Через несколько недель осторожного прощупывания настроений некоторых сенаторов и просто богатых людей, у Патерна сформировался план действий.
- Ты уверен, Таррутений, что уговорить мальчишку оставить войну - невозможно? - нынешний собеседник Патерна, его ближайший коллега, сопрефект претория Тигидий Перенн задал этот вопрос не просто так. Ему не хотелось рисковать существующим положением без серьезных оснований. Одно дело, если Коммод в принципе не согласен на мирное решение вопроса с маркоманнами. И совсем другое - если шанс есть.
- Более чем. Более того, как мне тут сообщили, он еще и укрепился в своем мнении относительно грабежа, - Патерн отставил в сторону тяжелый кубок с вином и, тяжело вздохнув, протянул собеседнику письмо.

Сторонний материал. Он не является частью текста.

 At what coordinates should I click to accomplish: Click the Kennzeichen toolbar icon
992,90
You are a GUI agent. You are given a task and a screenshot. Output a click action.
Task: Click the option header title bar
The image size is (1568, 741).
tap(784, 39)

Тигидий с интересом пробежался по нему глазами.
- Наше бедное государство, -- громко прочитал он вслух, -- должно сносить жадность этих богачей! Только многочисленные смертные приговоры могли бы вернуть старый порядок, но наш император слишком добр. Возможно ли называть проконсулами и наместниками тех, которые думают, что провинции даны им сенатом и императором для того, чтобы они могли жить в роскоши и обогащаться? И притом чем, как не кровью государства и имуществом провинциалов!

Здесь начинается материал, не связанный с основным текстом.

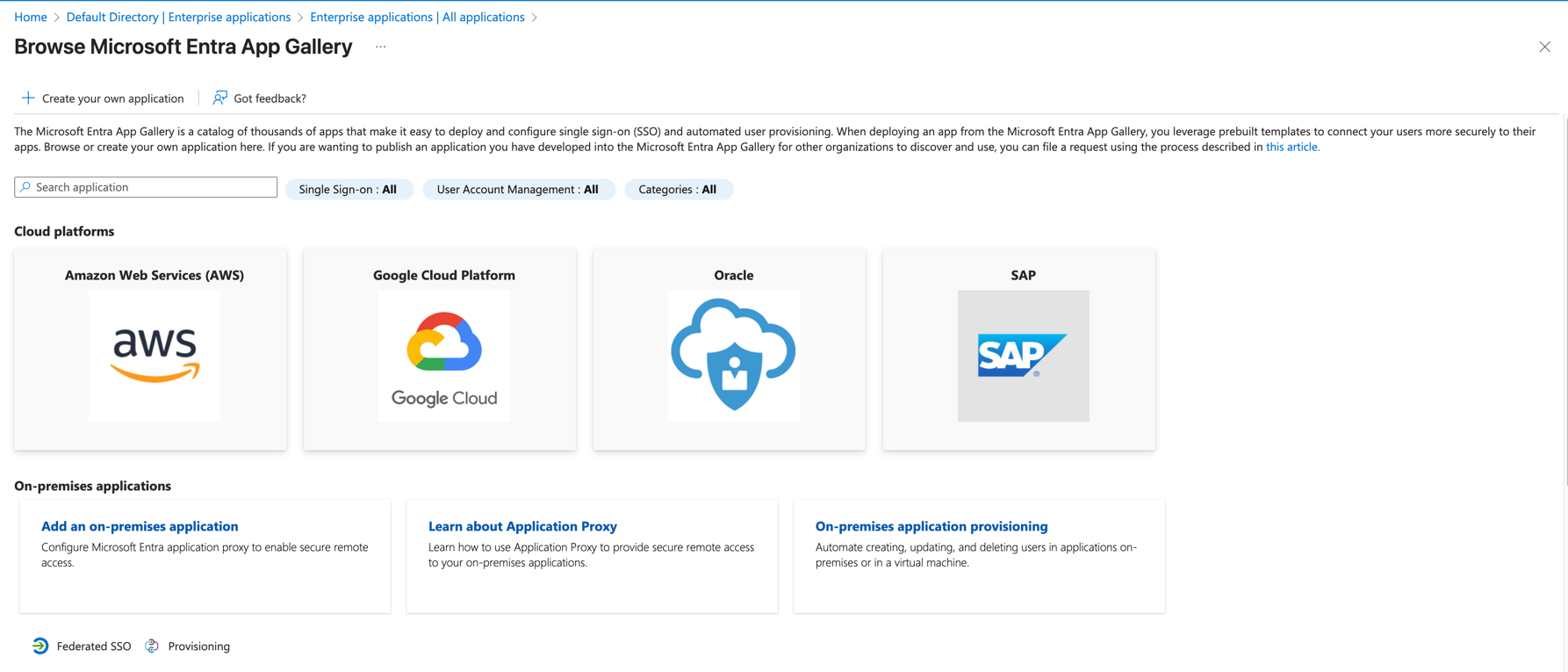
Task: Open Learn about Application Proxy
Action: point(522,526)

Закончив чтение, Тигидий поднял взгляд и помахал листом.
- Это еще что за бред?
- Письмо. Его писал какой-то провинциал нашему дражайшему Помпеяну. Еще когда Марк был жив. Теперь тот не постеснялся поделиться им с мальчишкой. У тебя в руках копия, - Патерн пожал плечами и одним глотком допил вино.

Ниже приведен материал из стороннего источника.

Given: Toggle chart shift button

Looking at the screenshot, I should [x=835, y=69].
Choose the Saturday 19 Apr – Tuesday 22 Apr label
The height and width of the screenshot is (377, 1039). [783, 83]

- Он будет грабить наместников? Ему что, жить надоело? Провинции и так на грани бунта. Одна искра - и вспыхнувший пожар сожрет империю! - сопрефект был в шоке.
- Не думаю, что до этого дойдет. Просто теперь Коммод уверен, что плач насчет нищеты и бедности - просто хорошие отговорки. Много брать он не будет... Но на пару когорт хватит, я уверен, - Патерн снова пожал плечами. - Так или иначе, эти идиоты все равно устроят заговор. Что-нибудь пафосное и глупое. Коммод их перережет, заберет денег, и, как я очень надеюсь, закончит войну. В таком случае даже и грабить особо никого не придется. Кроме невезучих придурков.
- Тогда в чем идея? - слова Патерна показались Тигидию весьма логичными. С этой стороны стратегия Коммода выглядела действительно неплохо.
- В том, что после того, как наш дражайший император вырежет идиотов, любви в Сенате к нему будет немного. Плюс - он расслабится. Тогда-то мы и ударим.
- А вот с этого места поподробнее...
***
- Мы сформировали еще два подразделения, Луций. Скоро они прибудут сюда, - Марк, только что получивший весть из Иллирии, протянул императору свиток.
Коммод, потратив на его чтение несколько секунд, коротко кивнул.
- Мы почти победили, Марк. Они уже готовы сдаться.
Слова императора, произнесенные скучающим голосом, прозвучали для его друга несколько самонадеянно. Впрочем, Максим не стал их как-то комментировать, только лишь заломив бровь.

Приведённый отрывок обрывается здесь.